Using the listing that follows, return every line with the word "value".

= Beginning of Section =

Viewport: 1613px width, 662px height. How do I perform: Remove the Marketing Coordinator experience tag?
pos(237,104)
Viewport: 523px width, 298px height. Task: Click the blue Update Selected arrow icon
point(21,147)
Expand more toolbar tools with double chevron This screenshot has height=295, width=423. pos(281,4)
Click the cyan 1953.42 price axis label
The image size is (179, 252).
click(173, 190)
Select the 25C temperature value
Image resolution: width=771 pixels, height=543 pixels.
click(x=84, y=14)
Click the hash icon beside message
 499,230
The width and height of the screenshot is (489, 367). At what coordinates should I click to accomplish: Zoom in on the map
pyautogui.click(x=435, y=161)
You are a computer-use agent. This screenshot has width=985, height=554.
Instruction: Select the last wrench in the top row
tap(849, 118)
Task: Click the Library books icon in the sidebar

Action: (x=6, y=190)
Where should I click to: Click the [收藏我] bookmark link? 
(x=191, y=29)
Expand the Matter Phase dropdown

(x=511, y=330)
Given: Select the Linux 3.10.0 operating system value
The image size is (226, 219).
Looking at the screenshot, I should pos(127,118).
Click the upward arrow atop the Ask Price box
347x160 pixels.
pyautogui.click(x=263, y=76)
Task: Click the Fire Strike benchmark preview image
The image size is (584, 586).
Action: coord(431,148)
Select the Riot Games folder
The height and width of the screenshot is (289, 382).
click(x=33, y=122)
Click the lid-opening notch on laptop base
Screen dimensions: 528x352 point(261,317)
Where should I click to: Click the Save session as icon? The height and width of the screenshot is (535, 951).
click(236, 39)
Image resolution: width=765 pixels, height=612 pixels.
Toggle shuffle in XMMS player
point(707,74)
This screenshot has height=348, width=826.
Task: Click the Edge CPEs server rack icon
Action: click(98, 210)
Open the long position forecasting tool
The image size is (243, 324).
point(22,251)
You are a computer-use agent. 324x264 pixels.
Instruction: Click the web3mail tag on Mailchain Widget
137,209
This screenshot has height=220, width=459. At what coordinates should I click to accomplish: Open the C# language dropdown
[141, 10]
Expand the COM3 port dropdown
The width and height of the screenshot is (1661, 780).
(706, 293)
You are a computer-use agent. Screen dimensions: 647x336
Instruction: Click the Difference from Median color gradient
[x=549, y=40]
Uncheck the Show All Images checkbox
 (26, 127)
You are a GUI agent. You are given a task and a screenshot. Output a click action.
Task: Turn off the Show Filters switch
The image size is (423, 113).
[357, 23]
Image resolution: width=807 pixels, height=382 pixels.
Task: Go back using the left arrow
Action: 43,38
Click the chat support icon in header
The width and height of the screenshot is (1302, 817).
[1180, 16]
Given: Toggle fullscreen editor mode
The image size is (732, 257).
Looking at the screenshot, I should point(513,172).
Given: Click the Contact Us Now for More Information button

= End of Section =

## [Solution to this task]
Select the 25C temperature value
Given: Select the Linux 3.10.0 operating system value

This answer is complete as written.